━━━━━ Source data

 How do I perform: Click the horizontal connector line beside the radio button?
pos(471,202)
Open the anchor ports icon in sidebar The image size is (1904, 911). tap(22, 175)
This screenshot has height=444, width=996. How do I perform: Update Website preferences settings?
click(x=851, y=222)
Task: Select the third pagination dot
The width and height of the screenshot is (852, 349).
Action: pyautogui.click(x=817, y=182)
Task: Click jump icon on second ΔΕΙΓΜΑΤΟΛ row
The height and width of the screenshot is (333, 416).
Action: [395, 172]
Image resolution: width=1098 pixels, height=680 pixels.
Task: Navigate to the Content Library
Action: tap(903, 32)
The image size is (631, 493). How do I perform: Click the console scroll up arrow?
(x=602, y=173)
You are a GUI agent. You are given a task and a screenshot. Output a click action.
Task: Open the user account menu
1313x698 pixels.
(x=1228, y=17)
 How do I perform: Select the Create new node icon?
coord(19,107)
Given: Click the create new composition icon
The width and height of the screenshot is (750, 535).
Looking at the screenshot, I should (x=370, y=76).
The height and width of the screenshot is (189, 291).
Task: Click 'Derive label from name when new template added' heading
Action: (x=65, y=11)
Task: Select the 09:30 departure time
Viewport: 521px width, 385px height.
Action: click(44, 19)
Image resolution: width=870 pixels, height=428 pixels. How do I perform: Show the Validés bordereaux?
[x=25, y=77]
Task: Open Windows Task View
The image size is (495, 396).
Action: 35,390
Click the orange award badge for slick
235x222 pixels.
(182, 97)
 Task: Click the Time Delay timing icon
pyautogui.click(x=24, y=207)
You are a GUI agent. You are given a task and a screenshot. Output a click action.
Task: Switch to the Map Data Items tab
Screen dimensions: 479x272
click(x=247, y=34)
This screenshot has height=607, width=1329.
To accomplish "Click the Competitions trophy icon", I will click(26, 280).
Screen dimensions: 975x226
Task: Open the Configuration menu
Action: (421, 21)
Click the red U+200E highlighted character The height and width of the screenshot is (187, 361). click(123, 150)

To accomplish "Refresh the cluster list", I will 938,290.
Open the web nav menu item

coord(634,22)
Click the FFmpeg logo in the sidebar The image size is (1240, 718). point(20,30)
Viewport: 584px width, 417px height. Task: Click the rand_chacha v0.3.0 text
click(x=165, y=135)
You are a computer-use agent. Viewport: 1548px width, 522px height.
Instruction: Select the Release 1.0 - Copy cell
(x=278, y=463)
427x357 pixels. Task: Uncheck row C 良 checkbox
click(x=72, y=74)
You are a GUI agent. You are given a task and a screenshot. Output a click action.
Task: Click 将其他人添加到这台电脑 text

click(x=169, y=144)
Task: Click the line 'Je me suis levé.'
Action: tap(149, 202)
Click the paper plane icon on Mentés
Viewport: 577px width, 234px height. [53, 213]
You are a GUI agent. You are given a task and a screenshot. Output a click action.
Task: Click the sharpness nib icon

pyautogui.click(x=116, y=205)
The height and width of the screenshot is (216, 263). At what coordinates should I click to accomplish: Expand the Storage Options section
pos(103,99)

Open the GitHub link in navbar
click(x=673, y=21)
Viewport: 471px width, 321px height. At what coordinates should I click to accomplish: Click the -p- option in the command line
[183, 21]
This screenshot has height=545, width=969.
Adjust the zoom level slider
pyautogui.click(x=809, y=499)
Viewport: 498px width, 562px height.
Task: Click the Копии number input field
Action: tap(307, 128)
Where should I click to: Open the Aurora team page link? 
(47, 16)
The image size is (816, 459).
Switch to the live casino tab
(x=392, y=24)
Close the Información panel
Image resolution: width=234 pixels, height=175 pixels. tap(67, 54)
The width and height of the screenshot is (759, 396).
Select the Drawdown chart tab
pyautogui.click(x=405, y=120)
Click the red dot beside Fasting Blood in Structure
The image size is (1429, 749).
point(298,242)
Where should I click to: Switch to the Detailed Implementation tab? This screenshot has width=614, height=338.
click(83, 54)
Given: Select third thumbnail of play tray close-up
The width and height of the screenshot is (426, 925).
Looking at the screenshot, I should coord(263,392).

━━━━━━━━━━

> [Work request]: Output the first line of the entries above and every line after it, exactly as written, ending with the line that contains "This screenshot has height=607, width=1329.".

> [Answer to this problem]:
 How do I perform: Click the horizontal connector line beside the radio button?
pos(471,202)
Open the anchor ports icon in sidebar The image size is (1904, 911). tap(22, 175)
This screenshot has height=444, width=996. How do I perform: Update Website preferences settings?
click(x=851, y=222)
Task: Select the third pagination dot
The width and height of the screenshot is (852, 349).
Action: pyautogui.click(x=817, y=182)
Task: Click jump icon on second ΔΕΙΓΜΑΤΟΛ row
The height and width of the screenshot is (333, 416).
Action: [395, 172]
Image resolution: width=1098 pixels, height=680 pixels.
Task: Navigate to the Content Library
Action: tap(903, 32)
The image size is (631, 493). How do I perform: Click the console scroll up arrow?
(x=602, y=173)
You are a GUI agent. You are given a task and a screenshot. Output a click action.
Task: Open the user account menu
1313x698 pixels.
(x=1228, y=17)
 How do I perform: Select the Create new node icon?
coord(19,107)
Given: Click the create new composition icon
The width and height of the screenshot is (750, 535).
Looking at the screenshot, I should (x=370, y=76).
The height and width of the screenshot is (189, 291).
Task: Click 'Derive label from name when new template added' heading
Action: (x=65, y=11)
Task: Select the 09:30 departure time
Viewport: 521px width, 385px height.
Action: click(44, 19)
Image resolution: width=870 pixels, height=428 pixels. How do I perform: Show the Validés bordereaux?
[x=25, y=77]
Task: Open Windows Task View
The image size is (495, 396).
Action: 35,390
Click the orange award badge for slick
235x222 pixels.
(182, 97)
 Task: Click the Time Delay timing icon
pyautogui.click(x=24, y=207)
You are a GUI agent. You are given a task and a screenshot. Output a click action.
Task: Switch to the Map Data Items tab
Screen dimensions: 479x272
click(x=247, y=34)
This screenshot has height=607, width=1329.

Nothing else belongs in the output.